THE PROBLEM.
Return verbatim all lines from the first one in the records to the line with "Open the MC-X:青淵の蛟 先鋒版 weapon", both ends kept.

Source data.
* * *
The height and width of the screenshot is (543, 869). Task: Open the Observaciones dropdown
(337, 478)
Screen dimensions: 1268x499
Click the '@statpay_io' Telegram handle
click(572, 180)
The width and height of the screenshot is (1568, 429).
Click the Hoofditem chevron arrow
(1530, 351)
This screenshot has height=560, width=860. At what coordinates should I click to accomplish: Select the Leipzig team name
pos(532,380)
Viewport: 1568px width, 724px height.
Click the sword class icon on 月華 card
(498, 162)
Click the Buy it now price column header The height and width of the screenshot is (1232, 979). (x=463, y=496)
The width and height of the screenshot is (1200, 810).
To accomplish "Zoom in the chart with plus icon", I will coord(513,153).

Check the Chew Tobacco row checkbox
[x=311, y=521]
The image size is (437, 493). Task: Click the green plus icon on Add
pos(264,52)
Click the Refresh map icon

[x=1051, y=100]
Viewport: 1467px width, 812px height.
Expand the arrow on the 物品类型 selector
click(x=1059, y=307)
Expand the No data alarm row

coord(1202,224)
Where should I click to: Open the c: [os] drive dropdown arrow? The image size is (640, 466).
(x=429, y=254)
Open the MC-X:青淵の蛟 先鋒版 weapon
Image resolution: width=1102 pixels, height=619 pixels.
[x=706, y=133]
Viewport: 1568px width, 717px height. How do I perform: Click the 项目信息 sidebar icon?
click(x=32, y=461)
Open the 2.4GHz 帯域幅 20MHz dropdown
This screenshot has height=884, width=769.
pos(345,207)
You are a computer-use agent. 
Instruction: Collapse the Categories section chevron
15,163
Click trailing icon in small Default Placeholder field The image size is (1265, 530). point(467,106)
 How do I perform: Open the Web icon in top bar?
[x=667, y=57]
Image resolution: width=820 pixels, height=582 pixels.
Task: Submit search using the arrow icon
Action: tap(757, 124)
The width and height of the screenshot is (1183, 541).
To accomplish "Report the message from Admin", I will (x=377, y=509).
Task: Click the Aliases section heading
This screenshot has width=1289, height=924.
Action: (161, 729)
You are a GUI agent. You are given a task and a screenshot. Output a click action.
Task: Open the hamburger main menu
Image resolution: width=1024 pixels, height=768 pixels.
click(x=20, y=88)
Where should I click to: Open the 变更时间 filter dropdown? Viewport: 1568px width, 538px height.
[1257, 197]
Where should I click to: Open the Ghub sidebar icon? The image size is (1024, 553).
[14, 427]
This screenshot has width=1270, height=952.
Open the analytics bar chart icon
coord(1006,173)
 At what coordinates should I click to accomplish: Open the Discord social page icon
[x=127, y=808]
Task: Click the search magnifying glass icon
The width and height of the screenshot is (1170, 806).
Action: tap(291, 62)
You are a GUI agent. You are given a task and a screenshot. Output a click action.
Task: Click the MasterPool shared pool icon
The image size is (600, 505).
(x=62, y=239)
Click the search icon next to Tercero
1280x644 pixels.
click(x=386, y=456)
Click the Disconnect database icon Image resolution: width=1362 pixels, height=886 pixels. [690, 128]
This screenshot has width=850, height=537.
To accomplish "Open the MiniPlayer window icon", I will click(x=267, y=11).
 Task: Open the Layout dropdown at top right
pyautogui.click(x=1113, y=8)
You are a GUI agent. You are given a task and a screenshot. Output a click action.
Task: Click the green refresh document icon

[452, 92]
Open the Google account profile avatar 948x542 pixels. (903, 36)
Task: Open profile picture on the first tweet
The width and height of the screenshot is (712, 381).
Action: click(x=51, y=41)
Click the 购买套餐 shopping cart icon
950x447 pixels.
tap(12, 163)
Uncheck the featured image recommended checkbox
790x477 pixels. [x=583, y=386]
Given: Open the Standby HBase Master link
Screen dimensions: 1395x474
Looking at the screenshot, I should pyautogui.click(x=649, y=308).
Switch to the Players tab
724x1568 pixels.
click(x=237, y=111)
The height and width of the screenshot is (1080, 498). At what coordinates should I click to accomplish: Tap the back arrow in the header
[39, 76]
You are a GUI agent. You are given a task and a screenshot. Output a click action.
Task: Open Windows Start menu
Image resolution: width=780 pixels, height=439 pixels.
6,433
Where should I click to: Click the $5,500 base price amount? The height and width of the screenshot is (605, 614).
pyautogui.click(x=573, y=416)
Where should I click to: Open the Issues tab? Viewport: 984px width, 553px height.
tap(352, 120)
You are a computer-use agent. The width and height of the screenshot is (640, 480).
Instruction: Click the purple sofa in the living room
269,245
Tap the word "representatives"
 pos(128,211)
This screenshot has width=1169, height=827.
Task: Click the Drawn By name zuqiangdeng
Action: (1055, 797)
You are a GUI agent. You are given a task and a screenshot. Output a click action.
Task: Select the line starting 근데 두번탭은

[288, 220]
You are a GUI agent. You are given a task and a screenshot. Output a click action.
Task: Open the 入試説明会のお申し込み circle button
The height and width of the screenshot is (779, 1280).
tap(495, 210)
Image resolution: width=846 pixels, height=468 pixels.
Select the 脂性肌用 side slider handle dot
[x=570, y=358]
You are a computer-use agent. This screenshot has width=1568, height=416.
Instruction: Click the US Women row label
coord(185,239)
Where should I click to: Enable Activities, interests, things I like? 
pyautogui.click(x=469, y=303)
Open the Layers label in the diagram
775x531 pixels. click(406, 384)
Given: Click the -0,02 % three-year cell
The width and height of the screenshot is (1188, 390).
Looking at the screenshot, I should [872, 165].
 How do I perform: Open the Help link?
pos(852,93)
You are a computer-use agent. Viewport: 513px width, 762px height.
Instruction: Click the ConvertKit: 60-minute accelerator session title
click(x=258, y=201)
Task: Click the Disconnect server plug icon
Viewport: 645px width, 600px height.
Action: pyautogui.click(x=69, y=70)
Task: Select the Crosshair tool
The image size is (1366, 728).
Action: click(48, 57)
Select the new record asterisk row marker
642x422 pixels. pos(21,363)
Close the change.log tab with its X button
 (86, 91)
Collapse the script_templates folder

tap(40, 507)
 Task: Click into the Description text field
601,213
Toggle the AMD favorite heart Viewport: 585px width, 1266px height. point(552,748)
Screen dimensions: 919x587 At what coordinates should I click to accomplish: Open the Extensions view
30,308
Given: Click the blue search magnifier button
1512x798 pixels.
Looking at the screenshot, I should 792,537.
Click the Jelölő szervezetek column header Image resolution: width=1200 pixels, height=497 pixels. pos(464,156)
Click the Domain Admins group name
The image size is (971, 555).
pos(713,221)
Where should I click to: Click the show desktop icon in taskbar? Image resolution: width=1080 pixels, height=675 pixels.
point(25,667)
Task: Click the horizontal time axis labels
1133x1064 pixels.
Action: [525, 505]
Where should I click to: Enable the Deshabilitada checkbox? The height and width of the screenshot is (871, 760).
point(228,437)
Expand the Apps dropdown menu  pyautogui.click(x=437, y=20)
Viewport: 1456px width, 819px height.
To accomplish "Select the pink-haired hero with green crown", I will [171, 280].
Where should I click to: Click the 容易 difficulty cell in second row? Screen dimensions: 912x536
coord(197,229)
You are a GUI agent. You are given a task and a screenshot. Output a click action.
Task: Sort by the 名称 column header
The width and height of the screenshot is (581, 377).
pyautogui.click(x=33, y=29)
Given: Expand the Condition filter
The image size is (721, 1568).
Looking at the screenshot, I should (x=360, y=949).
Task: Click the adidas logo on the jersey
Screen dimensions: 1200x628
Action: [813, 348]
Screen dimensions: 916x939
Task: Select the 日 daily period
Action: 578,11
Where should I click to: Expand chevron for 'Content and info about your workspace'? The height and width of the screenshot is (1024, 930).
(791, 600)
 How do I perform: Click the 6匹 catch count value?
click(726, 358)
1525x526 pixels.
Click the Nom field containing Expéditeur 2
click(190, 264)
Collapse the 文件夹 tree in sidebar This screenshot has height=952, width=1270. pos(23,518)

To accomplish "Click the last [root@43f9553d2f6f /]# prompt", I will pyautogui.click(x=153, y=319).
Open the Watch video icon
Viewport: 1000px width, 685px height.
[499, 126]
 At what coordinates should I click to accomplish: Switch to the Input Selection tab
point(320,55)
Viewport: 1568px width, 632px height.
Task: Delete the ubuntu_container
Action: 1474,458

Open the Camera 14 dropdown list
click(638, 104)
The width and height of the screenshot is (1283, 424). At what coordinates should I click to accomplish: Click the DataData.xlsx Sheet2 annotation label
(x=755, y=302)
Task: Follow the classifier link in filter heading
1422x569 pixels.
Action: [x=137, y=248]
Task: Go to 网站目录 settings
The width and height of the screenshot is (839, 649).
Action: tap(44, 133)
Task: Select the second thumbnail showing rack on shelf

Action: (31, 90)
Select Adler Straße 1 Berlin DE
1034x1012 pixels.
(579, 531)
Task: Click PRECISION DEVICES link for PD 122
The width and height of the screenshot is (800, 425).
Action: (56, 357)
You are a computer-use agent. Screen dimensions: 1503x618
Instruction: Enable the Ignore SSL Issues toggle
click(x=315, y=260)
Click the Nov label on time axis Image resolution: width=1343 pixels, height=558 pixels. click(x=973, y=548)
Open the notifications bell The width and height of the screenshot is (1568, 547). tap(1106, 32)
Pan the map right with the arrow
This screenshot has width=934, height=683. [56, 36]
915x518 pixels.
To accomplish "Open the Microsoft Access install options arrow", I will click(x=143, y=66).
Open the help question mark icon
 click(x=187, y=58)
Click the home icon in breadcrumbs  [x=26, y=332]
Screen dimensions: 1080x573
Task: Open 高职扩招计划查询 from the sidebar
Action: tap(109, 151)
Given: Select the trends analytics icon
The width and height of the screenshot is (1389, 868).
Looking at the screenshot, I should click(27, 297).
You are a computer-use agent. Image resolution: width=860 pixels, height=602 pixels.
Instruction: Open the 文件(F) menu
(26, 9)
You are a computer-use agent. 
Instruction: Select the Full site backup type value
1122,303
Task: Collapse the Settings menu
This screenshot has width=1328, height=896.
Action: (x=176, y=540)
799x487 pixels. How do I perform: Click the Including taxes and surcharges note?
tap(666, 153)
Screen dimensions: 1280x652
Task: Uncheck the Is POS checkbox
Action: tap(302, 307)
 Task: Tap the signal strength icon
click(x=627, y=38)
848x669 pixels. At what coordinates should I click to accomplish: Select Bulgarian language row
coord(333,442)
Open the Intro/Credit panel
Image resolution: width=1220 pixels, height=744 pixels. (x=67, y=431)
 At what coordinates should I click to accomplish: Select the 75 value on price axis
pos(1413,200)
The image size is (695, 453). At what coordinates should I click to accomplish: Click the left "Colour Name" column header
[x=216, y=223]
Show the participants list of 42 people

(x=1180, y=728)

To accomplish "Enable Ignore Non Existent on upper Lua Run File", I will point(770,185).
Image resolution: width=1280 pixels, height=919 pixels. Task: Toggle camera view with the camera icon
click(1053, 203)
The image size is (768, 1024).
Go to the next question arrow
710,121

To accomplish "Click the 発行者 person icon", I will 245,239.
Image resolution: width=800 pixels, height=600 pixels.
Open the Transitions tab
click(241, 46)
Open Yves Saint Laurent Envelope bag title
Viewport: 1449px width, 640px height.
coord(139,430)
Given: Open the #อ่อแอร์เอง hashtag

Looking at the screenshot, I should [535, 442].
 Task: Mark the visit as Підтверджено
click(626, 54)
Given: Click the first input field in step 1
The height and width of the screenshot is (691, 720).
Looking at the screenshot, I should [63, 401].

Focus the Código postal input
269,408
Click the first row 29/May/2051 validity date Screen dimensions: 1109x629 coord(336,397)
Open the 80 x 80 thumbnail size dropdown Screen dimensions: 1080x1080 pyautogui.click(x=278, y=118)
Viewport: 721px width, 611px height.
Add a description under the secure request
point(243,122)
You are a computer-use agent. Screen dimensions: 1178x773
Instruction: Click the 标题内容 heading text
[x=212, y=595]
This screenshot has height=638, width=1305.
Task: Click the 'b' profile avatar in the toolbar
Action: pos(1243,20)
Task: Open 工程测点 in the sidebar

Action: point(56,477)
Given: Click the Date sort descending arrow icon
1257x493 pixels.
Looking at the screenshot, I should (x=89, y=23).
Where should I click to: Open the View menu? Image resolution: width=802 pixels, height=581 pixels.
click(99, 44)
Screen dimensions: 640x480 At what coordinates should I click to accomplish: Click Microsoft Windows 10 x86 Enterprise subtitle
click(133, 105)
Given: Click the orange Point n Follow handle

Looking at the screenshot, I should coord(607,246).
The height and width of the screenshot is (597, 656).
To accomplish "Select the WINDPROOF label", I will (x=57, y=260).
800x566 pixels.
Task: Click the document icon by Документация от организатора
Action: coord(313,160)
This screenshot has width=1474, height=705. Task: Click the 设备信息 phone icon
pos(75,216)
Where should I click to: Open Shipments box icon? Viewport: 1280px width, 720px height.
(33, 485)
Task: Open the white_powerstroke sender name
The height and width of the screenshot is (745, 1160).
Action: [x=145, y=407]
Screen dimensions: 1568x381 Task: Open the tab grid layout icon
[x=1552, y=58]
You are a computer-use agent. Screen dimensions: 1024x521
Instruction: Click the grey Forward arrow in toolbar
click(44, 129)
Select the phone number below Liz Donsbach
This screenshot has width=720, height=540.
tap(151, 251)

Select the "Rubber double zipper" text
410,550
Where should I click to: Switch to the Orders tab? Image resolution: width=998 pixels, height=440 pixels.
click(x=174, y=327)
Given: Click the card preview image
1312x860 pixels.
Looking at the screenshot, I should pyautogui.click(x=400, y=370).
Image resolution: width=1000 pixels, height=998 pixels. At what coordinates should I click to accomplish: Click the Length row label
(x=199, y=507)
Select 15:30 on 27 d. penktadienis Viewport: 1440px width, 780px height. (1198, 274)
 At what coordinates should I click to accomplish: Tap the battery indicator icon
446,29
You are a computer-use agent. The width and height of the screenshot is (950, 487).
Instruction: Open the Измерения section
* * *
REPLY TO THE EXERCISE.
The height and width of the screenshot is (543, 869). Task: Open the Observaciones dropdown
(337, 478)
Screen dimensions: 1268x499
Click the '@statpay_io' Telegram handle
click(572, 180)
The width and height of the screenshot is (1568, 429).
Click the Hoofditem chevron arrow
(1530, 351)
This screenshot has height=560, width=860. At what coordinates should I click to accomplish: Select the Leipzig team name
pos(532,380)
Viewport: 1568px width, 724px height.
Click the sword class icon on 月華 card
(498, 162)
Click the Buy it now price column header The height and width of the screenshot is (1232, 979). (x=463, y=496)
The width and height of the screenshot is (1200, 810).
To accomplish "Zoom in the chart with plus icon", I will coord(513,153).

Check the Chew Tobacco row checkbox
[x=311, y=521]
The image size is (437, 493). Task: Click the green plus icon on Add
pos(264,52)
Click the Refresh map icon

[x=1051, y=100]
Viewport: 1467px width, 812px height.
Expand the arrow on the 物品类型 selector
click(x=1059, y=307)
Expand the No data alarm row

coord(1202,224)
Where should I click to: Open the c: [os] drive dropdown arrow? The image size is (640, 466).
(x=429, y=254)
Open the MC-X:青淵の蛟 先鋒版 weapon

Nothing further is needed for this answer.